Saved entries
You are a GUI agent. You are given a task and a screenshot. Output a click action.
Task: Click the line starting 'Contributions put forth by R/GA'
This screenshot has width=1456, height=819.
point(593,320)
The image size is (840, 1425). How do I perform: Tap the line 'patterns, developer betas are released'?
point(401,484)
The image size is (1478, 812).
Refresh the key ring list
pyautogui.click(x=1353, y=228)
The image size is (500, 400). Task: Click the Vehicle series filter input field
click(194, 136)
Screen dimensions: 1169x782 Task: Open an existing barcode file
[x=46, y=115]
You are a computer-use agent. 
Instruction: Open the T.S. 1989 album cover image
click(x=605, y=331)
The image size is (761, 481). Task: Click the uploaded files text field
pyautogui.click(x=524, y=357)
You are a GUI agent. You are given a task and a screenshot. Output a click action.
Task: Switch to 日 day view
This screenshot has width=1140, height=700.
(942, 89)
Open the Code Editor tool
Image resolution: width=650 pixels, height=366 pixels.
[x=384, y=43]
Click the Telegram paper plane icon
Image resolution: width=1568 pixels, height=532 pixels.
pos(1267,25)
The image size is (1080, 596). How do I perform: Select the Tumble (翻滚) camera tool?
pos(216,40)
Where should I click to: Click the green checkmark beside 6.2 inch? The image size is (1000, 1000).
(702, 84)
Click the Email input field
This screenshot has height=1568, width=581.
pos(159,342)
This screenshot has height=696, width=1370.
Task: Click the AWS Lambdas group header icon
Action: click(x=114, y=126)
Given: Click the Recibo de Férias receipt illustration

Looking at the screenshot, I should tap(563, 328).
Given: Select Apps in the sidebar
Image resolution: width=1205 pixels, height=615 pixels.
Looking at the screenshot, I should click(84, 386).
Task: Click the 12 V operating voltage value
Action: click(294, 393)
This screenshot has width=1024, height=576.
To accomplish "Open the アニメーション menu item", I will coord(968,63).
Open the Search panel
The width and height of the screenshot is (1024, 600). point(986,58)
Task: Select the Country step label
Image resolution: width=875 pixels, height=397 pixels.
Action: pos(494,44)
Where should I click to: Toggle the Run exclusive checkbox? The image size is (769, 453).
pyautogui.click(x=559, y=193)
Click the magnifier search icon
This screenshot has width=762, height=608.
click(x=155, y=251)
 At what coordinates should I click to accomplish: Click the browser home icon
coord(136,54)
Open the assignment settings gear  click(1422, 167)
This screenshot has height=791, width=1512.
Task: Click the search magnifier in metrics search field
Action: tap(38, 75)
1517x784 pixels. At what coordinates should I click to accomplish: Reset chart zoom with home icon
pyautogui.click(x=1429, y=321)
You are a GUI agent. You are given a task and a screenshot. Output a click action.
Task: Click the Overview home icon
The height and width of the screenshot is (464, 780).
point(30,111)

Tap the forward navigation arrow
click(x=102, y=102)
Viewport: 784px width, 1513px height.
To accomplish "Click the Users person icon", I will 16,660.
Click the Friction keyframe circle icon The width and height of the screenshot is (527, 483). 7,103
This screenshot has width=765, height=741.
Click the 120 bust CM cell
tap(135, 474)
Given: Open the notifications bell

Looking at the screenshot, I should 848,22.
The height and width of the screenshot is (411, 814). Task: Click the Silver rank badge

WORK ORDER: Print each record again. Nothing may be left out.

SOLUTION FOR THIS EXERCISE:
You are a GUI agent. You are given a task and a screenshot. Output a click action.
Task: Click the line starting 'Contributions put forth by R/GA'
This screenshot has width=1456, height=819.
point(593,320)
The image size is (840, 1425). How do I perform: Tap the line 'patterns, developer betas are released'?
point(401,484)
The image size is (1478, 812).
Refresh the key ring list
pyautogui.click(x=1353, y=228)
The image size is (500, 400). Task: Click the Vehicle series filter input field
click(194, 136)
Screen dimensions: 1169x782 Task: Open an existing barcode file
[x=46, y=115]
You are a computer-use agent. 
Instruction: Open the T.S. 1989 album cover image
click(x=605, y=331)
The image size is (761, 481). Task: Click the uploaded files text field
pyautogui.click(x=524, y=357)
You are a GUI agent. You are given a task and a screenshot. Output a click action.
Task: Switch to 日 day view
This screenshot has width=1140, height=700.
(942, 89)
Open the Code Editor tool
Image resolution: width=650 pixels, height=366 pixels.
[x=384, y=43]
Click the Telegram paper plane icon
Image resolution: width=1568 pixels, height=532 pixels.
pos(1267,25)
The image size is (1080, 596). How do I perform: Select the Tumble (翻滚) camera tool?
pos(216,40)
Where should I click to: Click the green checkmark beside 6.2 inch? The image size is (1000, 1000).
(702, 84)
Click the Email input field
This screenshot has height=1568, width=581.
pos(159,342)
This screenshot has height=696, width=1370.
Task: Click the AWS Lambdas group header icon
Action: click(x=114, y=126)
Given: Click the Recibo de Férias receipt illustration

Looking at the screenshot, I should tap(563, 328).
Given: Select Apps in the sidebar
Image resolution: width=1205 pixels, height=615 pixels.
Looking at the screenshot, I should click(84, 386).
Task: Click the 12 V operating voltage value
Action: click(294, 393)
This screenshot has width=1024, height=576.
To accomplish "Open the アニメーション menu item", I will coord(968,63).
Open the Search panel
The width and height of the screenshot is (1024, 600). point(986,58)
Task: Select the Country step label
Image resolution: width=875 pixels, height=397 pixels.
Action: pos(494,44)
Where should I click to: Toggle the Run exclusive checkbox? The image size is (769, 453).
pyautogui.click(x=559, y=193)
Click the magnifier search icon
This screenshot has width=762, height=608.
click(x=155, y=251)
 At what coordinates should I click to accomplish: Click the browser home icon
coord(136,54)
Open the assignment settings gear  click(1422, 167)
This screenshot has height=791, width=1512.
Task: Click the search magnifier in metrics search field
Action: tap(38, 75)
1517x784 pixels. At what coordinates should I click to accomplish: Reset chart zoom with home icon
pyautogui.click(x=1429, y=321)
You are a GUI agent. You are given a task and a screenshot. Output a click action.
Task: Click the Overview home icon
The height and width of the screenshot is (464, 780).
point(30,111)

Tap the forward navigation arrow
click(x=102, y=102)
Viewport: 784px width, 1513px height.
To accomplish "Click the Users person icon", I will 16,660.
Click the Friction keyframe circle icon The width and height of the screenshot is (527, 483). 7,103
This screenshot has width=765, height=741.
Click the 120 bust CM cell
tap(135, 474)
Given: Open the notifications bell

Looking at the screenshot, I should 848,22.
The height and width of the screenshot is (411, 814). Task: Click the Silver rank badge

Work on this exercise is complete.